Recorded data ::

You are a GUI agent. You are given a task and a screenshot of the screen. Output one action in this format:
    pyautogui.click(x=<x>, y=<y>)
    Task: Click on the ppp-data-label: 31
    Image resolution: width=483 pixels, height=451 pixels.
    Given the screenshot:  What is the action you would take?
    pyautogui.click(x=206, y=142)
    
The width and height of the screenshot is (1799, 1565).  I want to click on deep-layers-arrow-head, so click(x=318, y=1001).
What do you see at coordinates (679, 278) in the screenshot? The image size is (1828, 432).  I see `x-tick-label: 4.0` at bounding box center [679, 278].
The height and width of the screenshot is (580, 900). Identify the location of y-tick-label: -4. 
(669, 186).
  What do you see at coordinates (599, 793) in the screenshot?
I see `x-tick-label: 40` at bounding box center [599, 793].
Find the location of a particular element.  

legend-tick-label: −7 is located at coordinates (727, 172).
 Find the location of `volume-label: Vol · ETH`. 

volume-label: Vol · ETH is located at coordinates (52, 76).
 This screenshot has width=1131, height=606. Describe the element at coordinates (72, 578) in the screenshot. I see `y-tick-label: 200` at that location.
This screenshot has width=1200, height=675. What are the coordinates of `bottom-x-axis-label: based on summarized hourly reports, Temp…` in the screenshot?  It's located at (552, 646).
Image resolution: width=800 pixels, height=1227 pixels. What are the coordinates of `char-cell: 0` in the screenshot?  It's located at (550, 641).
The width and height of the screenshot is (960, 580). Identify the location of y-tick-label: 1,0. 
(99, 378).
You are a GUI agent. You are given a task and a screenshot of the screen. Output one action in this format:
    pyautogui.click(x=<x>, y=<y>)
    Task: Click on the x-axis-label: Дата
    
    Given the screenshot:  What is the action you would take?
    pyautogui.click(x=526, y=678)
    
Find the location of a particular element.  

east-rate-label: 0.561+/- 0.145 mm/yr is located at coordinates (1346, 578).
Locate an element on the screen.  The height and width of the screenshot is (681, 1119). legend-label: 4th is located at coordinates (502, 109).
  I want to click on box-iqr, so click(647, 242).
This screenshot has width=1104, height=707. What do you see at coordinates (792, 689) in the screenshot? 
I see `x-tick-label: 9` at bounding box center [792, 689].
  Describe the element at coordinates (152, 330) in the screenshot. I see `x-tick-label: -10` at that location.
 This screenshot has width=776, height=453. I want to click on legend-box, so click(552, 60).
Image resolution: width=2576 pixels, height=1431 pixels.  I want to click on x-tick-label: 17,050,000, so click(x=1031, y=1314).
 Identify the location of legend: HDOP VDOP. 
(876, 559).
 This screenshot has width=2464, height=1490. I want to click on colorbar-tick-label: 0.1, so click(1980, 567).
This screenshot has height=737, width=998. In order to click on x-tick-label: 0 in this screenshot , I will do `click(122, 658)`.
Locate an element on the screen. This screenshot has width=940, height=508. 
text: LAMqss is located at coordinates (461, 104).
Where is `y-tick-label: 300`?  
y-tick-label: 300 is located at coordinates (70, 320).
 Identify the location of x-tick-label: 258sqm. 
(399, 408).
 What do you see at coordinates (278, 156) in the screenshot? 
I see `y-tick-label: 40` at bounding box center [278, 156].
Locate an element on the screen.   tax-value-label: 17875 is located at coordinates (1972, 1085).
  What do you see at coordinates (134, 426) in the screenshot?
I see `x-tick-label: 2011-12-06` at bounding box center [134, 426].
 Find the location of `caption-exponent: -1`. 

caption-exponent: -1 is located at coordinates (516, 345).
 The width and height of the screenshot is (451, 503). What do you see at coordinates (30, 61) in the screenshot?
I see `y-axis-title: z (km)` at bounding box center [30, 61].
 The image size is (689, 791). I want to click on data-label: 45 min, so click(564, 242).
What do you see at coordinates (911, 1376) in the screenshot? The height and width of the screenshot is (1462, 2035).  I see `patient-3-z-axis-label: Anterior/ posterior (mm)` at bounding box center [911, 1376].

Work request ::
Reproduce every line of the material above, character for character, with nothing changed.

Result of this exercise ::
You are a GUI agent. You are given a task and a screenshot of the screen. Output one action in this format:
    pyautogui.click(x=<x>, y=<y>)
    Task: Click on the ppp-data-label: 31
    Image resolution: width=483 pixels, height=451 pixels.
    Given the screenshot:  What is the action you would take?
    pyautogui.click(x=206, y=142)
    
The width and height of the screenshot is (1799, 1565).  I want to click on deep-layers-arrow-head, so click(x=318, y=1001).
What do you see at coordinates (679, 278) in the screenshot? The image size is (1828, 432).  I see `x-tick-label: 4.0` at bounding box center [679, 278].
The height and width of the screenshot is (580, 900). Identify the location of y-tick-label: -4. 
(669, 186).
  What do you see at coordinates (599, 793) in the screenshot?
I see `x-tick-label: 40` at bounding box center [599, 793].
Find the location of a particular element.  

legend-tick-label: −7 is located at coordinates (727, 172).
 Find the location of `volume-label: Vol · ETH`. 

volume-label: Vol · ETH is located at coordinates (52, 76).
 This screenshot has width=1131, height=606. Describe the element at coordinates (72, 578) in the screenshot. I see `y-tick-label: 200` at that location.
This screenshot has width=1200, height=675. What are the coordinates of `bottom-x-axis-label: based on summarized hourly reports, Temp…` in the screenshot?  It's located at (552, 646).
Image resolution: width=800 pixels, height=1227 pixels. What are the coordinates of `char-cell: 0` in the screenshot?  It's located at (550, 641).
The width and height of the screenshot is (960, 580). Identify the location of y-tick-label: 1,0. 
(99, 378).
You are a GUI agent. You are given a task and a screenshot of the screen. Output one action in this format:
    pyautogui.click(x=<x>, y=<y>)
    Task: Click on the x-axis-label: Дата
    
    Given the screenshot:  What is the action you would take?
    pyautogui.click(x=526, y=678)
    
Find the location of a particular element.  

east-rate-label: 0.561+/- 0.145 mm/yr is located at coordinates (1346, 578).
Locate an element on the screen.  The height and width of the screenshot is (681, 1119). legend-label: 4th is located at coordinates (502, 109).
  I want to click on box-iqr, so click(647, 242).
This screenshot has width=1104, height=707. What do you see at coordinates (792, 689) in the screenshot? 
I see `x-tick-label: 9` at bounding box center [792, 689].
  Describe the element at coordinates (152, 330) in the screenshot. I see `x-tick-label: -10` at that location.
 This screenshot has width=776, height=453. I want to click on legend-box, so click(552, 60).
Image resolution: width=2576 pixels, height=1431 pixels.  I want to click on x-tick-label: 17,050,000, so click(x=1031, y=1314).
 Identify the location of legend: HDOP VDOP. 
(876, 559).
 This screenshot has width=2464, height=1490. I want to click on colorbar-tick-label: 0.1, so click(1980, 567).
This screenshot has height=737, width=998. In order to click on x-tick-label: 0 in this screenshot , I will do `click(122, 658)`.
Locate an element on the screen. This screenshot has width=940, height=508. 
text: LAMqss is located at coordinates (461, 104).
Where is `y-tick-label: 300`?  
y-tick-label: 300 is located at coordinates (70, 320).
 Identify the location of x-tick-label: 258sqm. 
(399, 408).
 What do you see at coordinates (278, 156) in the screenshot? 
I see `y-tick-label: 40` at bounding box center [278, 156].
Locate an element on the screen.   tax-value-label: 17875 is located at coordinates (1972, 1085).
  What do you see at coordinates (134, 426) in the screenshot?
I see `x-tick-label: 2011-12-06` at bounding box center [134, 426].
 Find the location of `caption-exponent: -1`. 

caption-exponent: -1 is located at coordinates (516, 345).
 The width and height of the screenshot is (451, 503). What do you see at coordinates (30, 61) in the screenshot?
I see `y-axis-title: z (km)` at bounding box center [30, 61].
 The image size is (689, 791). I want to click on data-label: 45 min, so click(564, 242).
What do you see at coordinates (911, 1376) in the screenshot? The height and width of the screenshot is (1462, 2035).  I see `patient-3-z-axis-label: Anterior/ posterior (mm)` at bounding box center [911, 1376].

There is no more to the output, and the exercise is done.